Values represent mean (SD) from five-fold nested cross-validation. C-index, concordance index; DHMC, Dartmouth-Hitchcock Medical Center; SD, standard deviation.

Stratified site-level analysis showed consistent results. Among DHMC patients, the multimodal model achieved a C-index of 0.78, compared to 0.73 and 0.75 for non-image and image modalities, respectively. At Ochsner Health Systems, the multimodal model again performed best (C-index: 0.78), surpassing non-image (0.72) and image-only (0.75) models. These findings highlight the benefit of multimodal integration across heterogeneous clinical populations.

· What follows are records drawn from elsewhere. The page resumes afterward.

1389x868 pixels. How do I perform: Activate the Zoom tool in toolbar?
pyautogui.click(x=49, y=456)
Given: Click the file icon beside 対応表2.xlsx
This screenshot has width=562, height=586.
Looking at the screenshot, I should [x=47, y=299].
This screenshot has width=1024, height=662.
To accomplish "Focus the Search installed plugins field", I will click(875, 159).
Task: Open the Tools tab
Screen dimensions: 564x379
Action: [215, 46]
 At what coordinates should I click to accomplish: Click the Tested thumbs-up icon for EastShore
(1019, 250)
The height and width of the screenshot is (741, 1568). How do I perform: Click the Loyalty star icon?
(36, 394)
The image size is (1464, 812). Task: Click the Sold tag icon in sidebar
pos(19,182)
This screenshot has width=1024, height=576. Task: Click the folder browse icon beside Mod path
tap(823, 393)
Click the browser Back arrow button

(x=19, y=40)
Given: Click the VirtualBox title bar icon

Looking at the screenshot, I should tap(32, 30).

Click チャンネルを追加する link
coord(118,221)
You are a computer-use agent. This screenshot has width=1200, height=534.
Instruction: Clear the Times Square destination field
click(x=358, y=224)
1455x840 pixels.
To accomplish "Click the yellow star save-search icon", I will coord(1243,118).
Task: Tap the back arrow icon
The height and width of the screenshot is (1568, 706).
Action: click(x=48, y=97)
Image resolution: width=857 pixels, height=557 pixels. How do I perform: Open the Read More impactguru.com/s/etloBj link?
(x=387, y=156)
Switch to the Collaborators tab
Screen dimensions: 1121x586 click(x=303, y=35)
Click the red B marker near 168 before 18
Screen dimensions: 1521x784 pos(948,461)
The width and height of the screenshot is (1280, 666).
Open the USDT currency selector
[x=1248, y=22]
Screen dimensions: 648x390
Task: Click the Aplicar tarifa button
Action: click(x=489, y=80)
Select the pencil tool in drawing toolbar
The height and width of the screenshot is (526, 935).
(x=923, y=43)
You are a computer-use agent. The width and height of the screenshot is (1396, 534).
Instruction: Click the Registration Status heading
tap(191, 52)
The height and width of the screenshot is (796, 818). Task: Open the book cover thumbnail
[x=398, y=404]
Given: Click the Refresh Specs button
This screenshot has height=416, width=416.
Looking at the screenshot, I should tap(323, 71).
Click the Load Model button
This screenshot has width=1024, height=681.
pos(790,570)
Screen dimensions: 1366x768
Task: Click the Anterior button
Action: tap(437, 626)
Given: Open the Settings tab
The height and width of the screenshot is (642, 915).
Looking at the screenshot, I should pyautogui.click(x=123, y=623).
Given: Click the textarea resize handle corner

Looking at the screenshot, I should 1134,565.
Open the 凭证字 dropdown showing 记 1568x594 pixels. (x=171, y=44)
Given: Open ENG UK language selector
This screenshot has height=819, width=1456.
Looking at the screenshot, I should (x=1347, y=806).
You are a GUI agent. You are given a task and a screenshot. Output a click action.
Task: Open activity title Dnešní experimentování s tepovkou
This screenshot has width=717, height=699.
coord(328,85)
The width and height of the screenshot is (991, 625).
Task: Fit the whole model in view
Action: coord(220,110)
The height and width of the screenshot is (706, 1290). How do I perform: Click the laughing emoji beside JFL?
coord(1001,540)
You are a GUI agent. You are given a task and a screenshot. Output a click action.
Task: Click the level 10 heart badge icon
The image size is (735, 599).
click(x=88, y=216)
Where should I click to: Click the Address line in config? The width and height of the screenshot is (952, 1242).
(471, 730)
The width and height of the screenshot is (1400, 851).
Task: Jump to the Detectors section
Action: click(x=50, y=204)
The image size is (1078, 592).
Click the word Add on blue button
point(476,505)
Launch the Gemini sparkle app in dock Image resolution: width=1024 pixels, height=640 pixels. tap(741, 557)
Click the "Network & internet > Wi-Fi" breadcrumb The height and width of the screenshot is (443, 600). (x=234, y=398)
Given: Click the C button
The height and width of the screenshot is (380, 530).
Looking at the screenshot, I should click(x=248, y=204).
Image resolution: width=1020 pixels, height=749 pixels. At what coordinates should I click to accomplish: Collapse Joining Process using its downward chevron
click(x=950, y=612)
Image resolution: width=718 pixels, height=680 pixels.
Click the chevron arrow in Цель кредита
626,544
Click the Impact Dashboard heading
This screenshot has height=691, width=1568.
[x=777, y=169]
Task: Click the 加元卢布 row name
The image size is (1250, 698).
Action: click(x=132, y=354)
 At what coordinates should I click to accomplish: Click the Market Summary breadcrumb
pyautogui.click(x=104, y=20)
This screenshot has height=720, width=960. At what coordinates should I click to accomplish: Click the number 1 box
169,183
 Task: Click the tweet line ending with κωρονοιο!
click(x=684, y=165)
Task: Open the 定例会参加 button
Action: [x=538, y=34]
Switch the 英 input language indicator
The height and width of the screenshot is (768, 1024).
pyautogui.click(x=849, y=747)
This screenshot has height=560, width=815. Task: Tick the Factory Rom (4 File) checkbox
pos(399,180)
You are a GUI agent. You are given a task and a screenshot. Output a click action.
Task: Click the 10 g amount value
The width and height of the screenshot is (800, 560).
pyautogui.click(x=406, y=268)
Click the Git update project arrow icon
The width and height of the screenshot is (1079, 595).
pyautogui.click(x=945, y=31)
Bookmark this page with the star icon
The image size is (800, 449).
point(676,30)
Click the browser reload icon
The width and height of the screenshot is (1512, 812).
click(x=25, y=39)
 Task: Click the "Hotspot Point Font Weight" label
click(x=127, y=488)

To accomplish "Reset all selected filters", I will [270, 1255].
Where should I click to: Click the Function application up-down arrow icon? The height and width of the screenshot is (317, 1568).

Model capability for hazard stratification

Patients were grouped into four risk strata of the same size based on quartiles of the predicted hazard scores. Kaplan-Meier survival curves (Figure 2) showed that the multimodal model reliably distinguished patients with favorable progression-free survival in the lowest-risk group (1st quartile), who had a mean follow-up time of 34.6 months (SD: 26.1), compared to an average of 14.4 months (SD: 13.8) among patients in the higher-risk groups (2nd, 3rd, and 4th quartiles). In contrast, unimodal models displayed curve crossovers and poor separation. Log-rank tests confirmed significant survival differences for the multimodal model (P=0.04), but not for non-image (P=0.40) or image-only models (P=0.21), supporting the superior hazard stratification of the multimodal approach.

Figure 2 Kaplan-Meier curves showing hazard stratification for multimodal, image-only, and non-image-only models. The multimodal model achieved significant separation across risk groups (P=0.04), outperforming unimodal models.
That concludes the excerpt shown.